You cant. Antonio is coming to meet me.

He closed his eyes and held the phone very tightly and he told her that he loved her and that she'd had no right to make the promise that she'd made even if they killed him and that he would not leave without seeing her even if it was the last time he would see her ever and she was quiet for a long time and then she said that she would leave a day early. That she would say her aunt was ill and she would leave tomorrow morning and meet him in Zacatecas. Then she hung up.

He boarded the horse at a stable out bevond the barrios south of the railtracks and told the patrón to be wary of the horse as he was at best half broke and the man nodded and called to the boy but John Grady could tell he had his own ideas about horses and would come to his own conclusions. He lugged the saddle into the saddleroom and hung it up and the boy locked the door behind him and he walked back out to the office.

He offered to pay in advance but the proprietor dismissed him with a small wave of the hand. He walked out into the sun and down the street where he caught the bus back to town.

He bought a small awol bag in a store and he bought two new shirts and a new pair of boots and he walked down to the train station and bought his ticket and went to a cafe and ate. He walked around to break in the boots and then went back to the hotel. He rolled the pistol and knife and his old clothes up in the bedroll and had the clerk put the bedroll in the storage room and he told the clerk to wake him at six in the morning and then went up to bed. It was hardly even dark.

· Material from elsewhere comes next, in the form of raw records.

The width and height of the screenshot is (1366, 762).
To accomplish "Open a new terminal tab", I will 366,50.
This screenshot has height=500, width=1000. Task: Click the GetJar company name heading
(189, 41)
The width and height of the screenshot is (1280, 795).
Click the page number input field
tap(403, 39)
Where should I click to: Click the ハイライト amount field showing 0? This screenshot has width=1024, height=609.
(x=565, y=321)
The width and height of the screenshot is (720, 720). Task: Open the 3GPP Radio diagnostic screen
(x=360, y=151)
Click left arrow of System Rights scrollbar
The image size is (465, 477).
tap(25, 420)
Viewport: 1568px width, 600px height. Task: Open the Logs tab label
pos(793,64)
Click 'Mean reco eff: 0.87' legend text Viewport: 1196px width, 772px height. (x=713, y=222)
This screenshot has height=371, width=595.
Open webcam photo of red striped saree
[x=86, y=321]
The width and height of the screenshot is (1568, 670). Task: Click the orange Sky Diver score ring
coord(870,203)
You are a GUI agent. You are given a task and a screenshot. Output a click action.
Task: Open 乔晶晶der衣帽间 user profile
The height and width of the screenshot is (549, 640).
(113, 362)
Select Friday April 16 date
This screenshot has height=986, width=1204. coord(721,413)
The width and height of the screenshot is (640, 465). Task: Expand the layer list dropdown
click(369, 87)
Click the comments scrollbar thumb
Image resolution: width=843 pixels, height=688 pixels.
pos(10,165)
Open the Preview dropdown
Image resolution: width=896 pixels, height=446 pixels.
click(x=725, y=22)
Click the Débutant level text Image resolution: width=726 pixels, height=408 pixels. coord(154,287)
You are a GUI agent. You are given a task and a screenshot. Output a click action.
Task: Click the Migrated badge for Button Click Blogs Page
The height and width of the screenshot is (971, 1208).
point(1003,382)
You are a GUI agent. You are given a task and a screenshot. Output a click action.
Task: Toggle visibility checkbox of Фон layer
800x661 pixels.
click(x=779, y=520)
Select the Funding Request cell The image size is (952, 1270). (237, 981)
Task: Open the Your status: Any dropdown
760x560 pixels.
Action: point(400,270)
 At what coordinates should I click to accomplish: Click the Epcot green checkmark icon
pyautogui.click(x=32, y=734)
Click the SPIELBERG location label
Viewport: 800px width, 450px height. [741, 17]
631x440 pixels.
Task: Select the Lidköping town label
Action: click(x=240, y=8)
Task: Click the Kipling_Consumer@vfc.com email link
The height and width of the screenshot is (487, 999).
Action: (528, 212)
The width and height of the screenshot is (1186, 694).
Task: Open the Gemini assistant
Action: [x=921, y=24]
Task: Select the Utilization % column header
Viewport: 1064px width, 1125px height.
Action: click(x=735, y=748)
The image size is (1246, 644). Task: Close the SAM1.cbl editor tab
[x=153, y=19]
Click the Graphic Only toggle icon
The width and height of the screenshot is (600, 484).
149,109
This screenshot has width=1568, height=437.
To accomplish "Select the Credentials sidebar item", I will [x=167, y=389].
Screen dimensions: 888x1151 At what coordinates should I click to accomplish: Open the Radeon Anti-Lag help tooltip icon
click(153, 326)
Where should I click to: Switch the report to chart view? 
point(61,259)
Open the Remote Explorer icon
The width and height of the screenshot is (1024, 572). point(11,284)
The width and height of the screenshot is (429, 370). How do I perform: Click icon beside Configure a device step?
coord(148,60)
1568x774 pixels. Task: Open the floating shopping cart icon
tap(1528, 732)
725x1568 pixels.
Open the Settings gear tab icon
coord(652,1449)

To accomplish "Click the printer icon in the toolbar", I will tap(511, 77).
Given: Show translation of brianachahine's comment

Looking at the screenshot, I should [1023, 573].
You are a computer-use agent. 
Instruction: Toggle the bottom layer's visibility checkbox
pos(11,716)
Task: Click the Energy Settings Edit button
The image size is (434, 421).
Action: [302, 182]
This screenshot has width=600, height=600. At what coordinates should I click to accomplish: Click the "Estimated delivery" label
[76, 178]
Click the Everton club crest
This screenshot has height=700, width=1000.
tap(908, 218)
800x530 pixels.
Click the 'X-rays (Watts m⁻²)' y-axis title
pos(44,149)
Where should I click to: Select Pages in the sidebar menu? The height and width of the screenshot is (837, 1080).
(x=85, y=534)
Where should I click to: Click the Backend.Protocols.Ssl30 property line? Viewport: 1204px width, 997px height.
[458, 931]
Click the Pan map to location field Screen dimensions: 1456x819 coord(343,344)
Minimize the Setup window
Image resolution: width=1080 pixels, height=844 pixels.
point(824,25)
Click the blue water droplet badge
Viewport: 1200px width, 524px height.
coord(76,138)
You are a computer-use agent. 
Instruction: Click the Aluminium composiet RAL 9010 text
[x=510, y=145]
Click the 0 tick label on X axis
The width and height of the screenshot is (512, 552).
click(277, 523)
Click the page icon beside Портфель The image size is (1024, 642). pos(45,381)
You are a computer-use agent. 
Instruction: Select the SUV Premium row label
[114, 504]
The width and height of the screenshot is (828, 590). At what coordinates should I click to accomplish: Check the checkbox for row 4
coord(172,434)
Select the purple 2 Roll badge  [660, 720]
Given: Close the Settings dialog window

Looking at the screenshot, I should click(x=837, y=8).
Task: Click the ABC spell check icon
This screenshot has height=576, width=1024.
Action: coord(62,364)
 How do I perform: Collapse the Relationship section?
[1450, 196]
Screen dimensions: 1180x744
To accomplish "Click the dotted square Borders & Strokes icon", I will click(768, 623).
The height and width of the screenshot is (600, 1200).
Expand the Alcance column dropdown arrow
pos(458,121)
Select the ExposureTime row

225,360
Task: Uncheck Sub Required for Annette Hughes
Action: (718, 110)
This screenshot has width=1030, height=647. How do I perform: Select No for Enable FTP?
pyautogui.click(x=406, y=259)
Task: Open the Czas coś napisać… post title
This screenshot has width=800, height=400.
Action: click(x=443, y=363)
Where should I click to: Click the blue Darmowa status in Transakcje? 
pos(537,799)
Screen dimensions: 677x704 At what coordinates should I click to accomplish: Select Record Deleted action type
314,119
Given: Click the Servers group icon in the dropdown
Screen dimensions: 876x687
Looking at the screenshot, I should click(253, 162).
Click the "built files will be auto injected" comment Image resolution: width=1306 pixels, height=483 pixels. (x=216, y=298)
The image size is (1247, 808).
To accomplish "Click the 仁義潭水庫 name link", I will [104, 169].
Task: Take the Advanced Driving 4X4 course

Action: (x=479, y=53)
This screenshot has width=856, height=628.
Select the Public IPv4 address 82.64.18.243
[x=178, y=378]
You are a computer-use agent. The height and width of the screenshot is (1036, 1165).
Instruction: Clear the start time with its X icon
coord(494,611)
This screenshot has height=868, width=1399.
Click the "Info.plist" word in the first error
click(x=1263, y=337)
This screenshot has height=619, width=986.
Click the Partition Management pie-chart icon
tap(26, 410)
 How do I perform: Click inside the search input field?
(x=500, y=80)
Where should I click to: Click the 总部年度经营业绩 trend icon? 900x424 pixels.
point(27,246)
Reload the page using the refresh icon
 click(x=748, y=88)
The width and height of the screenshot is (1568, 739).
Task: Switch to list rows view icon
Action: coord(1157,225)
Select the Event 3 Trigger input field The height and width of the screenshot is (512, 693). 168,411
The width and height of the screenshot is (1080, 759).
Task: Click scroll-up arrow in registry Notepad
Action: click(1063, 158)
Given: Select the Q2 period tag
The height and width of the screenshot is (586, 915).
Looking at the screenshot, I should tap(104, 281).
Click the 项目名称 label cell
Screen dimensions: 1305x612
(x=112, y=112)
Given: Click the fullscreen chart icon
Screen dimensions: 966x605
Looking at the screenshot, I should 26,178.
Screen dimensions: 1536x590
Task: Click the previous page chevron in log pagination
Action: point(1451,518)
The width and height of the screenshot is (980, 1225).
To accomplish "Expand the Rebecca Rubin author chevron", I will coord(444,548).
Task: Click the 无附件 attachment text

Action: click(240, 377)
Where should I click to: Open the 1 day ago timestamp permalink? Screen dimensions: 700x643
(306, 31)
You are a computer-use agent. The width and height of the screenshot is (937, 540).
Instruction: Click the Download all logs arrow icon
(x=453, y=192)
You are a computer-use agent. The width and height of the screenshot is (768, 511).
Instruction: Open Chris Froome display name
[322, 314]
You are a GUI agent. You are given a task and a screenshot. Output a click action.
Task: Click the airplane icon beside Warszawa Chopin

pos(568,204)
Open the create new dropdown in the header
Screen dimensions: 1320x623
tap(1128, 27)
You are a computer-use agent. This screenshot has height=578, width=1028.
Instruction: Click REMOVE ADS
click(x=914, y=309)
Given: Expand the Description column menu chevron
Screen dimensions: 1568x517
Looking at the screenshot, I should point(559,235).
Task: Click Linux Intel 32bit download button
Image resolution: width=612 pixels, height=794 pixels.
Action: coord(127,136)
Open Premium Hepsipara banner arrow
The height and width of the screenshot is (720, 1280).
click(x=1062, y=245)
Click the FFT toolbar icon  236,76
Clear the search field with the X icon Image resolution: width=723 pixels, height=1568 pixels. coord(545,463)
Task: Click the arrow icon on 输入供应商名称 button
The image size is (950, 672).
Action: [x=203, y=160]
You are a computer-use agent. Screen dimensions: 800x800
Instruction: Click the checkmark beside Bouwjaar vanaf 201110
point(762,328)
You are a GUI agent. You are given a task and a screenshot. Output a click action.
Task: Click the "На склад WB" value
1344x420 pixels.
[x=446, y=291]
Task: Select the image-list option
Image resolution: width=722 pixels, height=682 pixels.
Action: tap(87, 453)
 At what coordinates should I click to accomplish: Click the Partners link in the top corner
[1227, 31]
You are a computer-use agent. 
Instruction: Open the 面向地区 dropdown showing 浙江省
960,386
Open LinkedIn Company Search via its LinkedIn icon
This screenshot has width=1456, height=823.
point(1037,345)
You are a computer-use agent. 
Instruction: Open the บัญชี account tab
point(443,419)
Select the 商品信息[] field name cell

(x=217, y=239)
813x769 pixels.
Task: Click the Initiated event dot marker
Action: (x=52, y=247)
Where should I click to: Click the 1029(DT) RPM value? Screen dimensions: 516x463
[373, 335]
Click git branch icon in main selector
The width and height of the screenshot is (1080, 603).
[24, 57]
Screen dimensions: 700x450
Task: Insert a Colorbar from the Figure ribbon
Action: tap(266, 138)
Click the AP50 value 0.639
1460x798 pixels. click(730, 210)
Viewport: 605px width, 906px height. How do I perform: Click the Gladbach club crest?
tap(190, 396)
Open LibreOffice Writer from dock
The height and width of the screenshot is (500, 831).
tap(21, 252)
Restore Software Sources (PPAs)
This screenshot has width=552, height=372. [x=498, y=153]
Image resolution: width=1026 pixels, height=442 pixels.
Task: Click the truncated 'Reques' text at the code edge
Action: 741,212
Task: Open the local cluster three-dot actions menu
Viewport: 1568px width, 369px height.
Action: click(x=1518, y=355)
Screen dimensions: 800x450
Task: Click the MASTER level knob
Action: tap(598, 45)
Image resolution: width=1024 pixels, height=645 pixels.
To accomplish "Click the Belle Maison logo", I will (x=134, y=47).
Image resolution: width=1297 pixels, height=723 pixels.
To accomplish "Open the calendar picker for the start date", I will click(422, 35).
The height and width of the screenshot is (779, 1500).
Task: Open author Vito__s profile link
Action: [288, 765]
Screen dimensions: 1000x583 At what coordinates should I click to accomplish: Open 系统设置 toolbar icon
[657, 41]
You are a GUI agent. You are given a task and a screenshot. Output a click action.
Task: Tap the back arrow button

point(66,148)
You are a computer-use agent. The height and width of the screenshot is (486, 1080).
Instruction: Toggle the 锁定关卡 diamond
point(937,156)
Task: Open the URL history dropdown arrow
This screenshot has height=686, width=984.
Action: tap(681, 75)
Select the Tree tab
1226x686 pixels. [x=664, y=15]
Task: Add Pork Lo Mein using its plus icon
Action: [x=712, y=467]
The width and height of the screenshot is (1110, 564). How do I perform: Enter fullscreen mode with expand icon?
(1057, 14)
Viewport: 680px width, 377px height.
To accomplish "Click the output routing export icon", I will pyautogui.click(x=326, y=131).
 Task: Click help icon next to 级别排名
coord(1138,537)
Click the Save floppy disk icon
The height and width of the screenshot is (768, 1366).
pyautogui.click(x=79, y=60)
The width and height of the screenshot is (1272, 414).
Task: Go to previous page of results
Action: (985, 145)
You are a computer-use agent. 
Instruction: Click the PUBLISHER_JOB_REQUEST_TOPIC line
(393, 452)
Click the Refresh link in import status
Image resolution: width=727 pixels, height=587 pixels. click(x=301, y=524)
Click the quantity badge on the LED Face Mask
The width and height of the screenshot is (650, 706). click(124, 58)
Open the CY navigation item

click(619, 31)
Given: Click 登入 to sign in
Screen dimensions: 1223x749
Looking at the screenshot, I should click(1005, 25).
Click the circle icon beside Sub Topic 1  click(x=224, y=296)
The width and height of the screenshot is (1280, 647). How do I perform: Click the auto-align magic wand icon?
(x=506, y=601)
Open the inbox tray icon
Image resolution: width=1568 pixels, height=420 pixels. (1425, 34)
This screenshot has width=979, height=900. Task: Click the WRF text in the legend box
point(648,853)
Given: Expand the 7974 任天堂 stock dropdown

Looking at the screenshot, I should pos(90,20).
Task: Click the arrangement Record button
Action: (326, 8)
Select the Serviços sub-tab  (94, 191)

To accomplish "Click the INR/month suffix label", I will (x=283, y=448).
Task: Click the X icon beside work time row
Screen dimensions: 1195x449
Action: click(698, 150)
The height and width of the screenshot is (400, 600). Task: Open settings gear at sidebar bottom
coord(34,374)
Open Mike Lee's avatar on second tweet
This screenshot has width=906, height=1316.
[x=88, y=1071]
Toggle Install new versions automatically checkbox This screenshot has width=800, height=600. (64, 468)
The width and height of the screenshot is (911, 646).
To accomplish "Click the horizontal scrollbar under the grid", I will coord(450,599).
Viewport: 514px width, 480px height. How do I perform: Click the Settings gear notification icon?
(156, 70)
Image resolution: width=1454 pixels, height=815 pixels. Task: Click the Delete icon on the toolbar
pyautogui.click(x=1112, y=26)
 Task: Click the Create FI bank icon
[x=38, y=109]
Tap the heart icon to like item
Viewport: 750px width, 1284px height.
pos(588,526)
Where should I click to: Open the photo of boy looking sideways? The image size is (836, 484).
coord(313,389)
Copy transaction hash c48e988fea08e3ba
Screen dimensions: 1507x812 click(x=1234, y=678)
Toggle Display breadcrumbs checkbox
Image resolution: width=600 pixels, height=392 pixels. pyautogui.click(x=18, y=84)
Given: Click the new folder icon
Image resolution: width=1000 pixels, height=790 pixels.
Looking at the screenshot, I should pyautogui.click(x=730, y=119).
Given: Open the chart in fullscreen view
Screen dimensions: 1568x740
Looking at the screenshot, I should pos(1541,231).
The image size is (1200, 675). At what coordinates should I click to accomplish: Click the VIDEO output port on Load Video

It was cool and gray when he left the hotel in the morning and by the time he got settled into the coach there were spits of rain breaking on the glass. A young boy and his sister sat in the seat opposite and after the train pulled out the boy asked him where he was from and where he was going. They didnt seem surprised to hear he was from Texas. When the porter came through calling breakfast he invited them to eat with him but the boy looked embarrassed and would not. He was embarrassed himself. He sat in the diner and ate a big plate of huevos rancheros and drank coffee and watched the gray fields pass beyond the wet glass and in his new boots and shirt he began to feel better than he'd felt in a long time and the weight on his heart had begun to lift and he repeated what his father had once told him, that scared money cant win and a worried man cant love. The train passed through a dreadful plain grown solely with cholla and entered a vast forest of china palm. He opened the pack of cigarettes he'd bought at the station kiosk and lit one and laid the pack on the tablecloth and blew smoke at the glass and at the country passing in the rain.